20. SIFAT KETIGA YANG WĀJIB BAGI ALLAH
الصِّفَةُ الثَّالِثَةُ الْوَاجِبَةُ لَهُ تَعَالَى الْبَقَاءُ وَ مَعْنَاهُ عَدَمُ الْآخِرِيَّةِ لِلْوُجُوْدِ.
“Sifat ketiga yang wājib bagi Allah s.w.t. adalah Baqā’ dan ma‘nanya adalah: Tidak ada akhir bagi wujūd.”
PENGERTIAN BAQĀ’
فَمَعْنَى كَوْنِ اللهِ تَعَالَى بَاقِيًا أَنَّهُ لَا آخِرَ لِوُجُوْدِهِ.
“Maka ma‘na keadaan Allah s.w.t. itu Baqā’ (kekal) adalah bahwa Dia tidak ada akhir bagi wujūd-Nya.”

» **Cuplikan Data**
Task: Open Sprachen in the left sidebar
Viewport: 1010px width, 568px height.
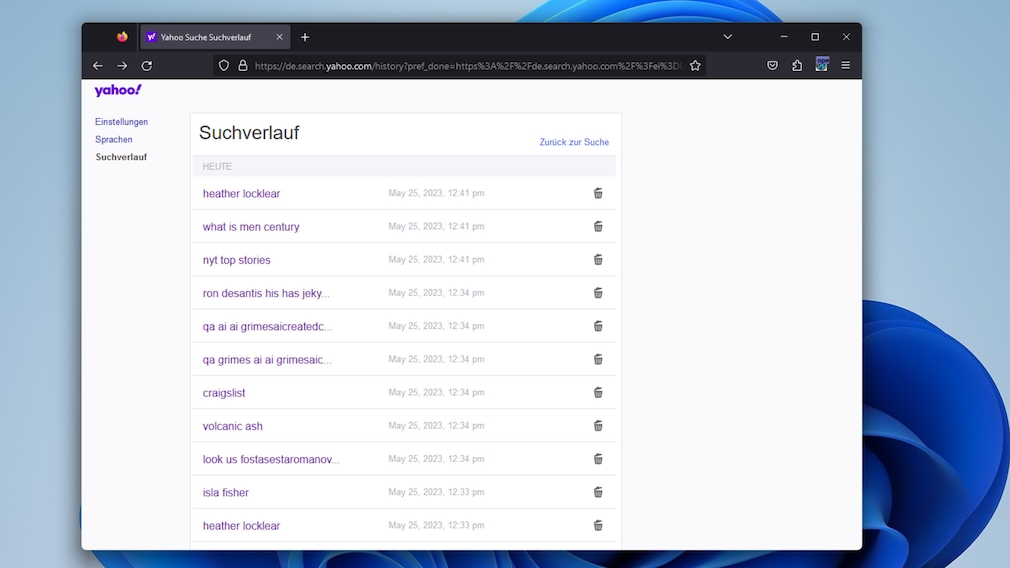Action: point(114,140)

» **Yang Harus Dihasilkan**
Tuliskan kembali seluruh teks tentang sifat Baqā’ di atas tanpa mengubah satu huruf pun, termasuk bagian yang berbahasa Arab.

» **Jawaban**
20. SIFAT KETIGA YANG WĀJIB BAGI ALLAH
الصِّفَةُ الثَّالِثَةُ الْوَاجِبَةُ لَهُ تَعَالَى الْبَقَاءُ وَ مَعْنَاهُ عَدَمُ الْآخِرِيَّةِ لِلْوُجُوْدِ.
“Sifat ketiga yang wājib bagi Allah s.w.t. adalah Baqā’ dan ma‘nanya adalah: Tidak ada akhir bagi wujūd.”
PENGERTIAN BAQĀ’
فَمَعْنَى كَوْنِ اللهِ تَعَالَى بَاقِيًا أَنَّهُ لَا آخِرَ لِوُجُوْدِهِ.
“Maka ma‘na keadaan Allah s.w.t. itu Baqā’ (kekal) adalah bahwa Dia tidak ada akhir bagi wujūd-Nya.”